↓

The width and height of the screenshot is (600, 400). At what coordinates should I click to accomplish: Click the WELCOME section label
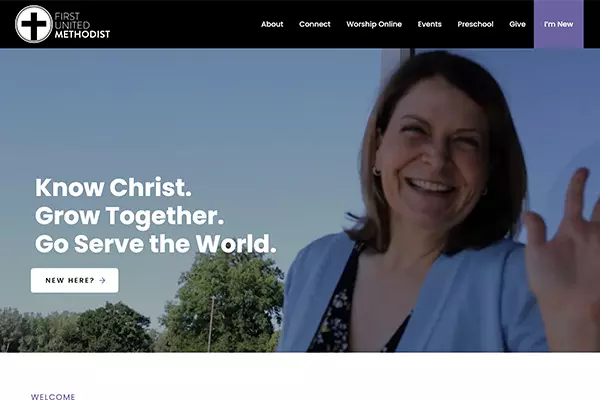coord(53,397)
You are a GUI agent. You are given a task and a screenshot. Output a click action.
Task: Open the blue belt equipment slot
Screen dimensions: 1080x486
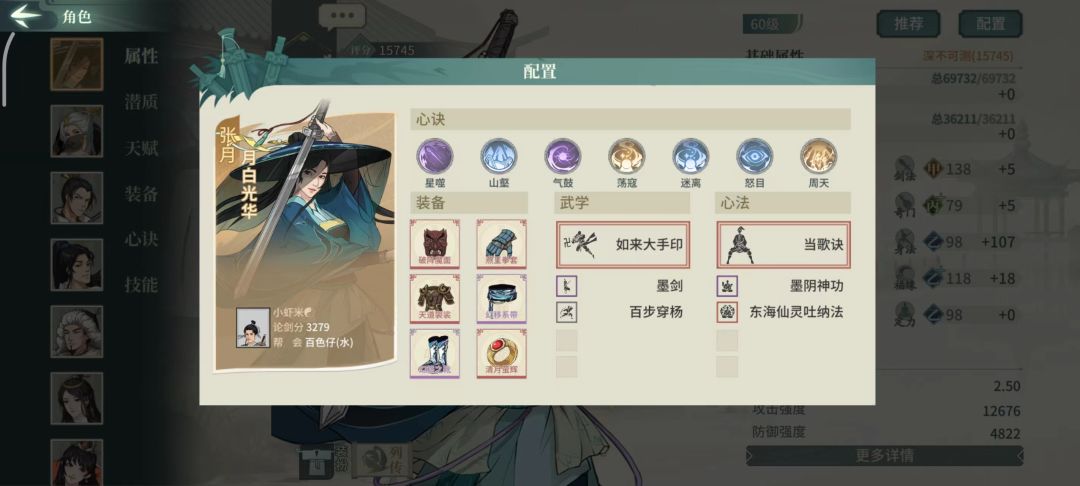(x=501, y=299)
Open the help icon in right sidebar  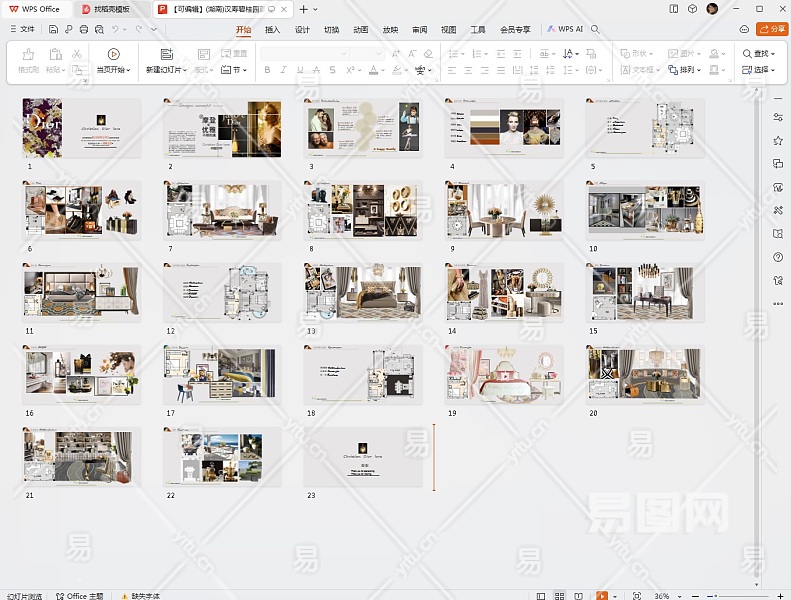tap(778, 257)
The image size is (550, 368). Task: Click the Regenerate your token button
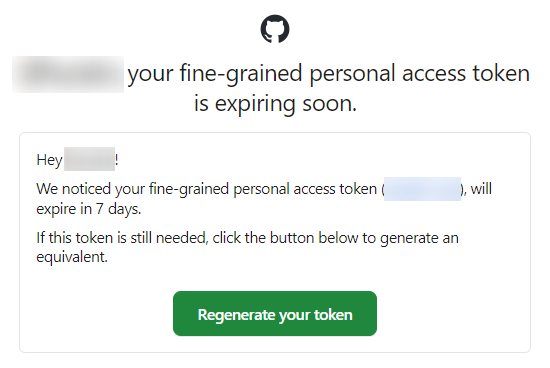coord(275,313)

↑

What you will do — Every line from the one with "The image size" through the last line of the data must be copied exactly. Leave the pictures out.

Expected output —
The image size is (550, 368). Task: Click the Regenerate your token button
coord(275,313)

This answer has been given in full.